In cancer, cells continue dividing until a mass of cells is created. This mass of cells becomes a lump, called a tumor. Since cancer cells divide much more often than most healthy cells, chemotherapy is much more likely to suppress them.
Some drugs kill dividing cells by damaging the part of the cell’s control center that causes it to divide. Other drugs disrupt the chemical processes involved in cell division.
Chemotherapy damages cells as they divide. At the center of every living cell is a dark spot called the nucleus. The nucleus is the control center of the cell. Contains chromosomes, which are made up of genes. These genes must be copied exactly every time a cell divides into 2 to create new cells: Chemotherapy damages genes inside the cell nucleus.
Some drugs damage cells at the point of cleavage. Some damage cells while making copies of all their genes before they divide. Chemotherapy is far less likely to damage resting cells, like most cells healthy. A combination of several chemotherapy drugs will include drugs that damage cells at different stages of the cell division process. This means there are more chances of killing more cells.
The fact that chemotherapy drugs kill dividing cells helps explain why chemotherapy causes side effects. It affects healthy body tissues where cells are constantly growing and dividing, such as:
The hair, which always grows;
The bone marrow, which constantly produces blood cells;
The skin and the lining of the digestive system, which are constantly renewed;
Since these tissues have dividing cells, chemotherapy can damage them. But normal cells can replace or repair healthy cells damaged by chemotherapy.
So the damage to healthy cells is usually not permanent. Most of the side effects disappear when the treatment is finished. Some side effects such as diarrhea may only occur during the days that you are actually having chemotherapy.
Chemotherapy is given as:
An injection into the bloodstream (through a vein)
A drip (intravenous infusion) into the bloodstream
Tablets or capsules;
The chemotherapy drugs administered in this way circulate throughout the body through the bloodstream and can reach cancer cells almost anywhere in the body. This is known as systemic treatment.
Whether chemotherapy will cure cancer depends on the type of cancer being treated. With some types of cancer, most people are treated with chemotherapy; with other types of cancer, fewer people recover completely.
Examples of cancers where chemotherapy works very well are testicular cancer and Hodgkin’s lymphoma.
With some cancers, chemotherapy alone cannot cure the cancer. But it can help in combination with other types of treatment. For example, many people with breast or bowel cancer have chemotherapy after surgery to help reduce the risk of the cancer returning.
With some cancers, if a cure is unlikely, the specialist may still suggest chemotherapy for:
Reduce cancer;
Relieve symptoms
Allowing for life extension by controlling cancer or putting it into remission.
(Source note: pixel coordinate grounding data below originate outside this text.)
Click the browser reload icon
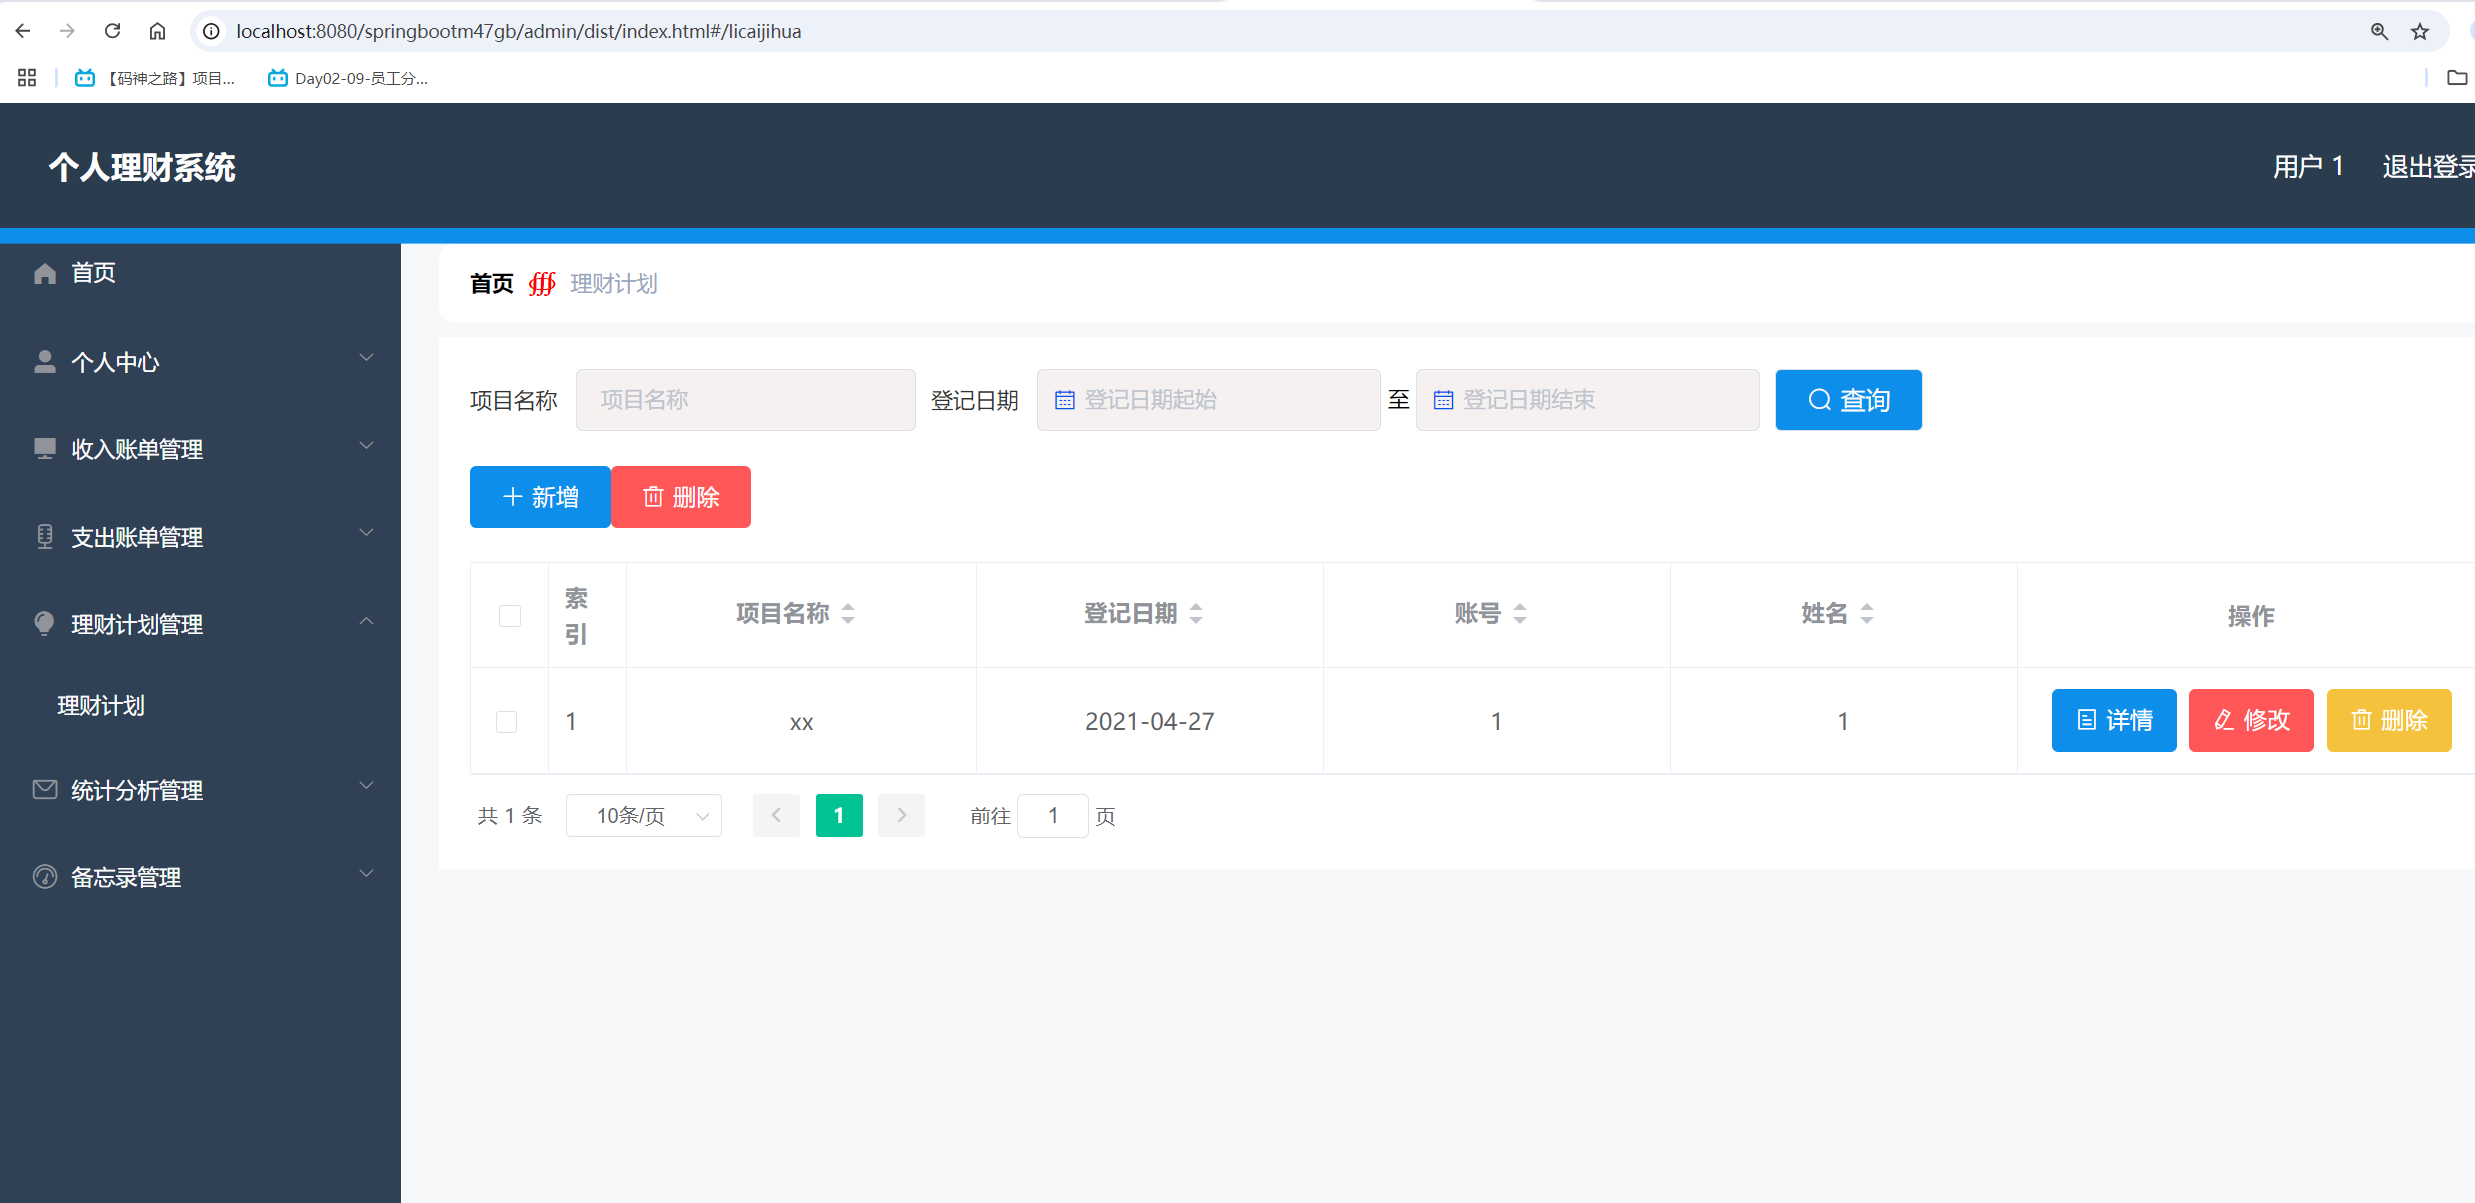2475x1203 pixels. coord(113,31)
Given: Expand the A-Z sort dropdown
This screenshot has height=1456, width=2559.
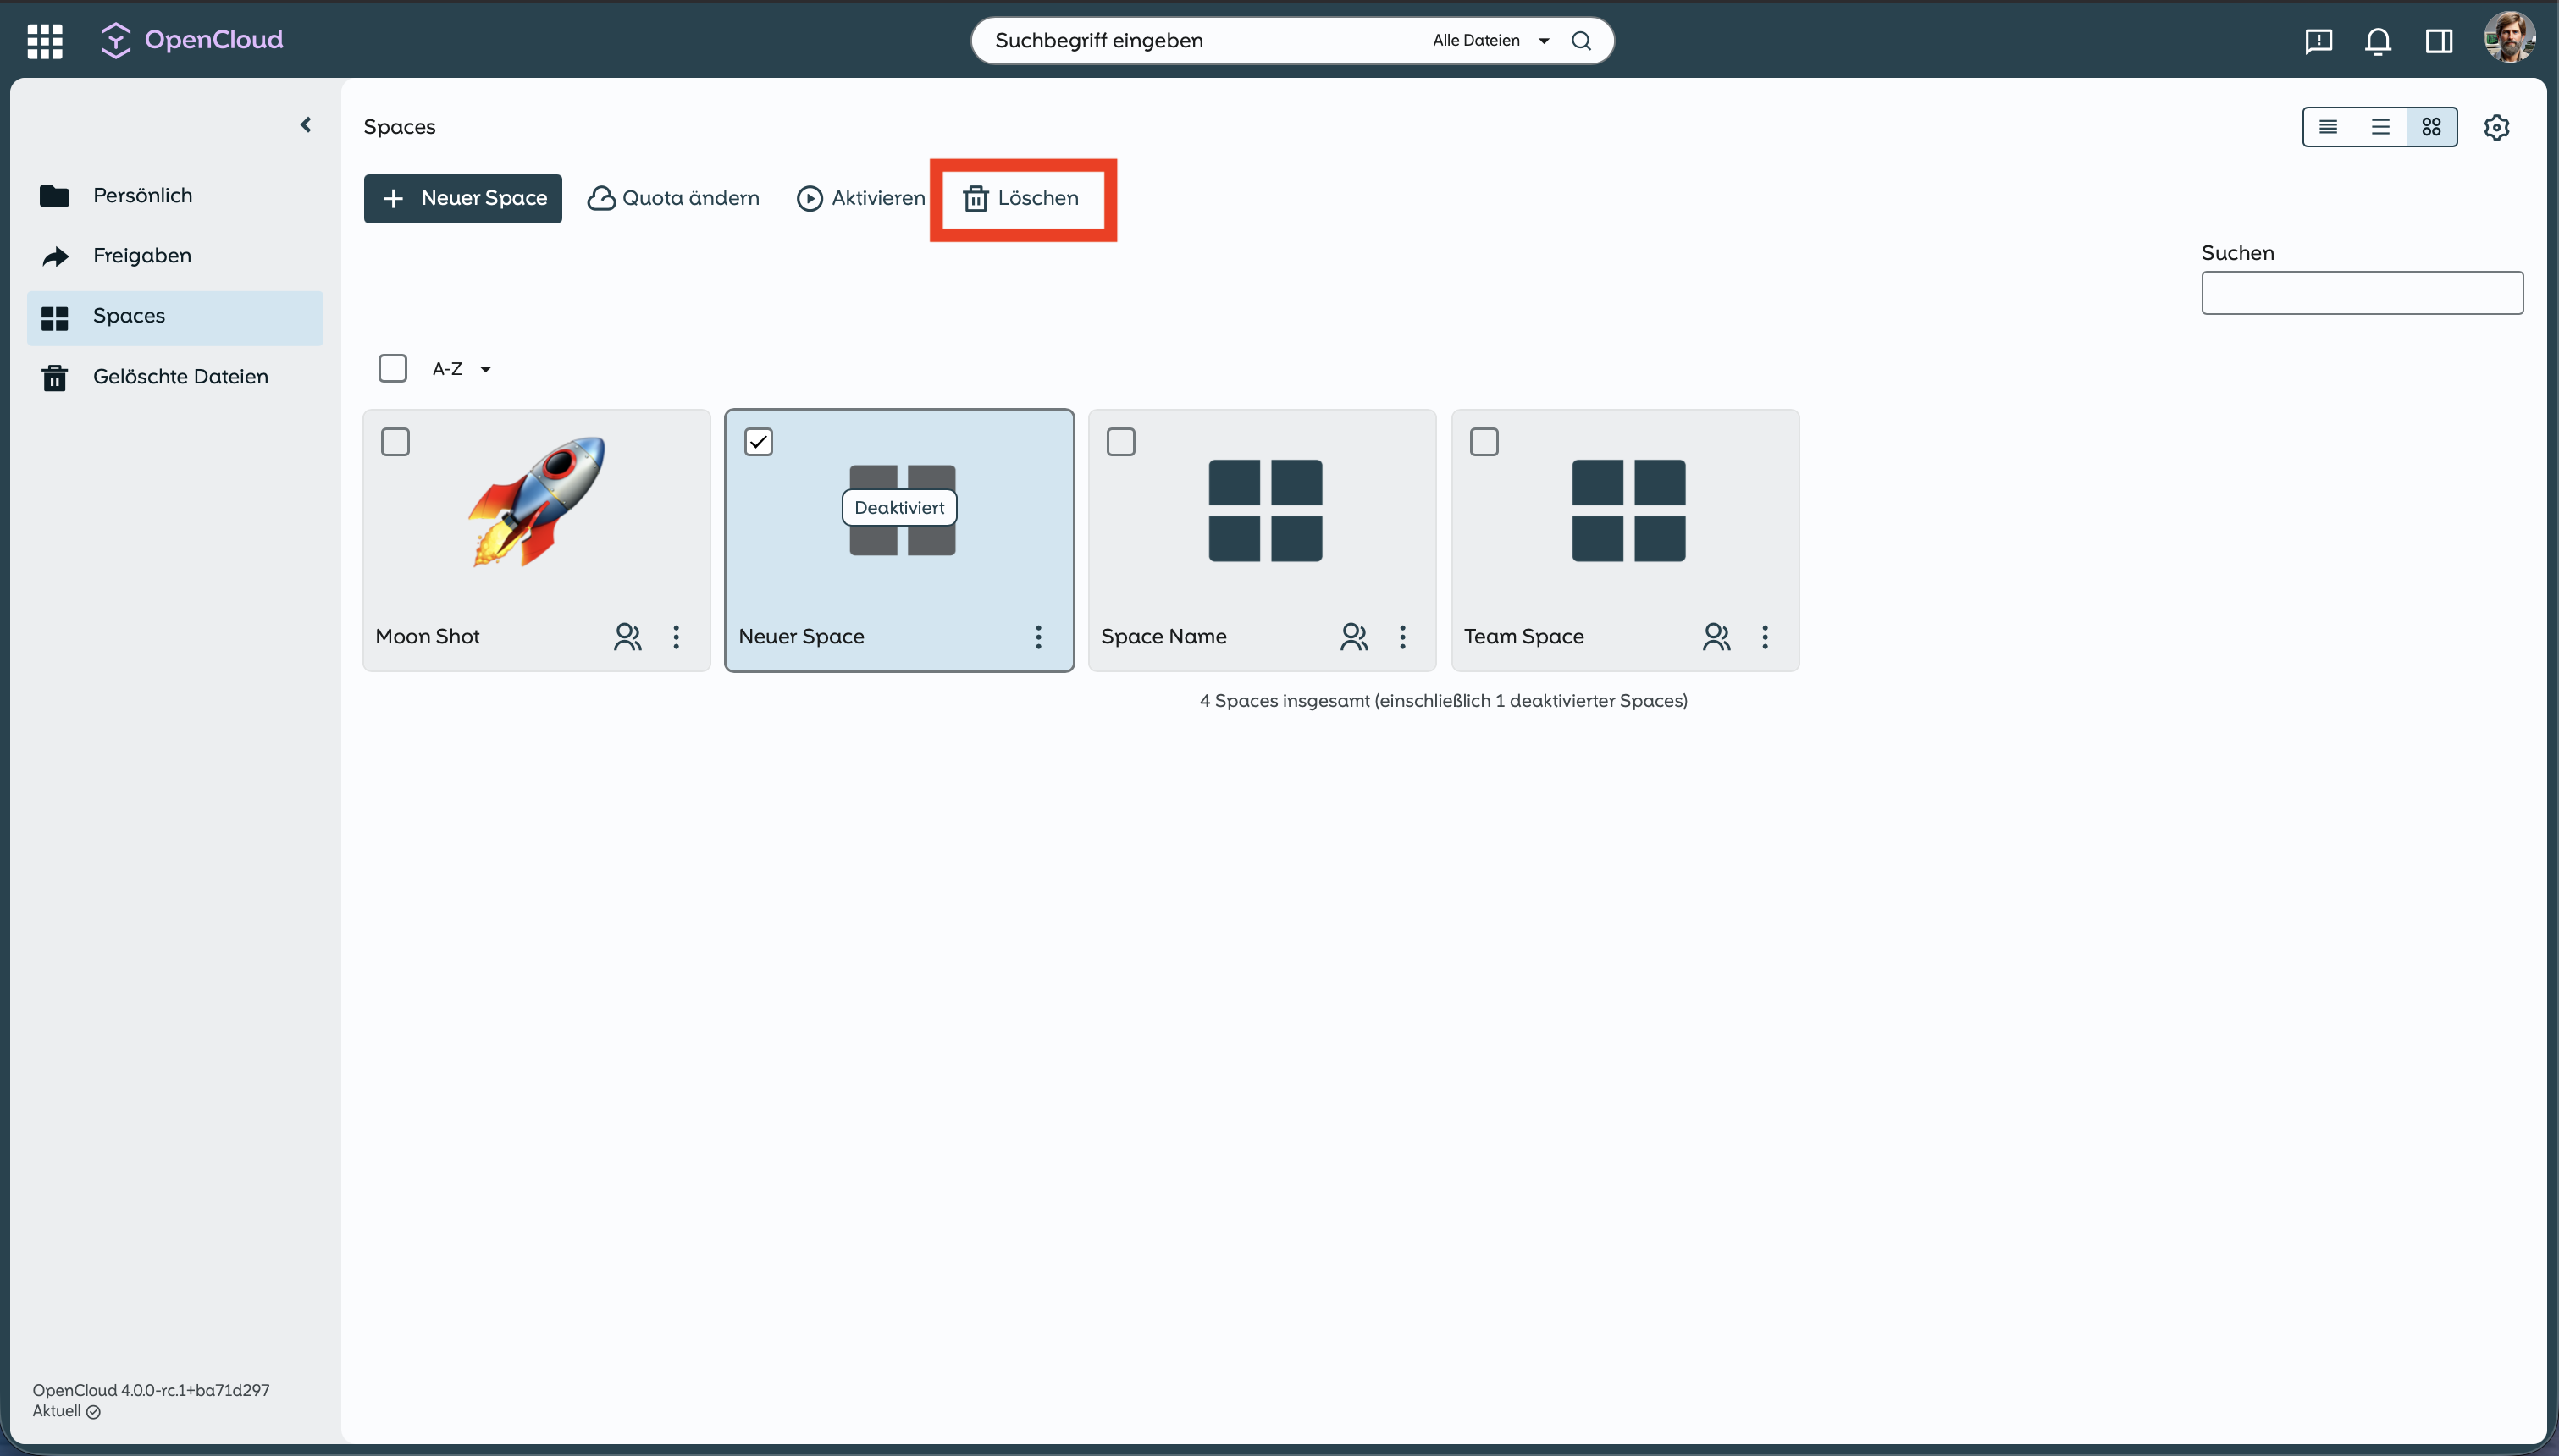Looking at the screenshot, I should [x=462, y=369].
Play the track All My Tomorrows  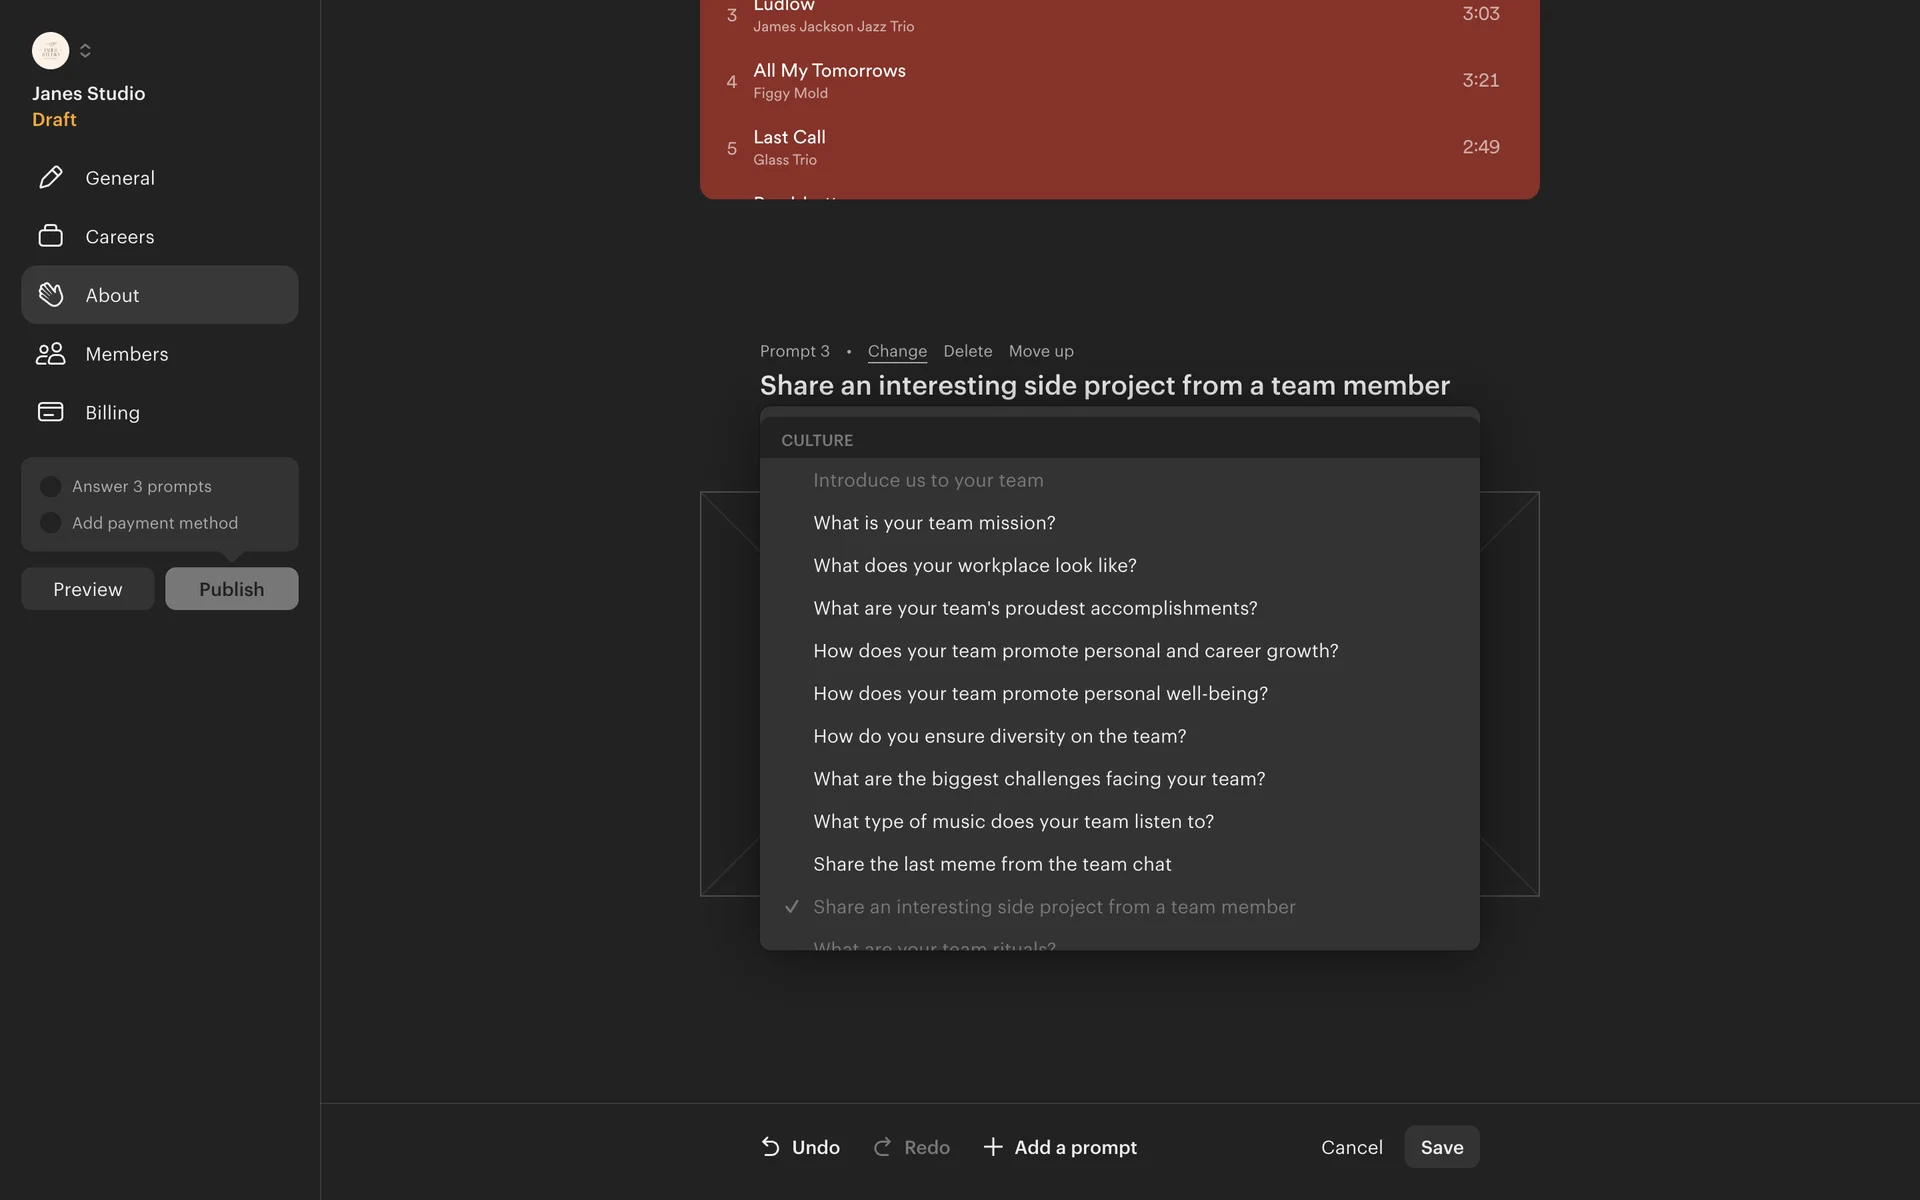(829, 71)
Remission is a word doctors often use when talking about cancer. It means that there is no sign of cancer after the treatment. Remission can be complete or partial: complete when cancer cannot be detected on scans, x-rays, blood tests, or other tests. Doctors sometimes call this a complete response or may say there is no evidence of disease; partial here when the treatment killed some cells, but not all. The cancer has shrunk, but it can still be detected on scans and does not appear to grow.
Another term used by doctors is stable disease. This may mean that the cancer has remained the same size or may even have grown by a small amount.
There are many different types of anticancer drugs. Some treat cancer and others help relieve symptoms such as illness and pain. The type of drugs that the patient needs for his specific cancer depends on the type of cancer developed by the patient. It could also be a combination of drugs. Knowing more about how these drugs work, about their possible side effects can help the patient cope with the treatment.